The wind was blowing southeasterly like I expected. I felt good on the bike, my arms did not ache from yesterday’s ripio, and the wind pushed me down the road out of the small mountains and onto the plain. After a day on the ripio the feeling of riding on the pavement was wonderful. It was early and there were few cars and camions.
I was within 30km of Rio Grande when around a bend in the road I saw a figure. I thought it was a stopped motorcyclist and slowed to ask him if everything was alright. But as I got closer I saw the bulging front panniers and it was another touring cyclist heading north. I pulled off on my side of the road and laid my bike on the shoulder and crossed the road to him. His name was Matthias, part Swiss and Argentine, and he had just begun a 3 year tour from Ushuaia that would take him to Alaska and then across Canada. He was young and this was his first bicycle tour.
He had a beautiful new carbon fiber touring bike. He was wearing fine new synthetic clothing and special sunglasses and the bike was loaded as a motorcycle was loaded. His front panniers were larger than my rear ones. I imagined he had inside them a special piece of clothing for every type of weather condition. There were bright logos on everything and you could see he had put a lot of money into his gear.
But he did not have the legs yet or the will for the wind. Matthias rode during the night when it was windless and walked the bike into the wind during the day. He had been on the road a week and had not gotten far. He wanted to know about the ripio through Chile. Were there towns? What was Cerro Sombrero like? Did San Sebastian have lodging? Was there anything in between? What was ripio exactly? He was very worried about the ripio.
I did not want to tell him that riding the ripio at night would be too dangerous, and that pushing his bike across the 125km stretch would only be possible if he were carrying more than a week’s worth of food and water. There was nothing there and he would need to begin riding into the wind during the day if he was to get anywhere.

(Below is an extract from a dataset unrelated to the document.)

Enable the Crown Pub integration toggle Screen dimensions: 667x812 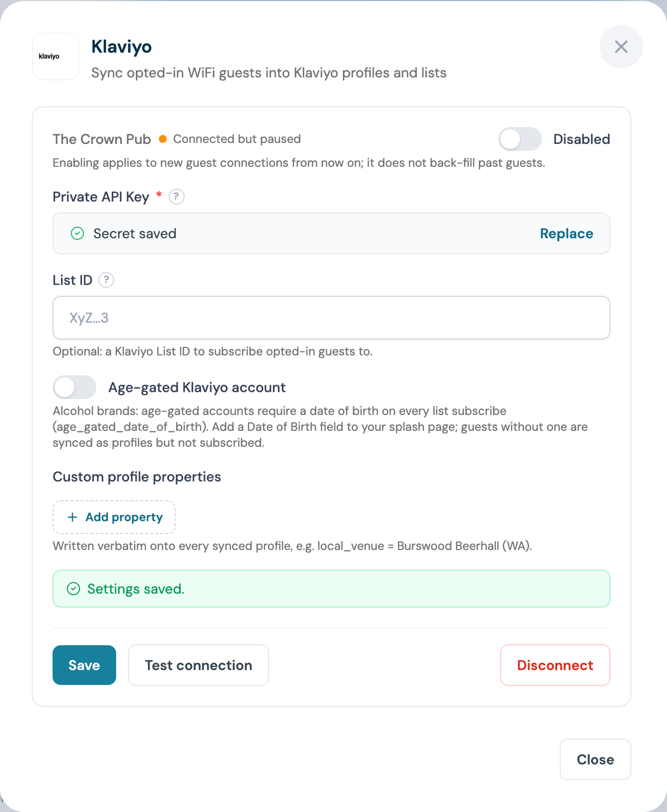point(520,139)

A bicycle when ridden in its lowest gear was still faster than a man walking it. And the Chilean ripio could be ridden unlike some of the other ripio I had been on.
It takes a different type of conditioning to ride into the wind and when I started at Buenos Aires I did not have it either. The winds are strongest in Tierra del Fuego and Matthias was starting into them and I did not envy him for that. But the only way to develop the legs and the will for the wind is to ride into it. Matthias would learn that and he would have to when his supplies of food and water forced him to get on the bike and to ride it. The ripio in Chile would be the first of a number of stretches which you rode hard across before the water ran out. It sure was a beautiful bike he had though.
Salesian Monastery
I made Rio Grande before noon. It is a dull, industrial town along the Argentine Sea but is well-known for having some of the world’s best trout fishing in the streams and rivers around it. It rained a little as I rode towards the center of town and I stopped at a service station and ate a sandwich.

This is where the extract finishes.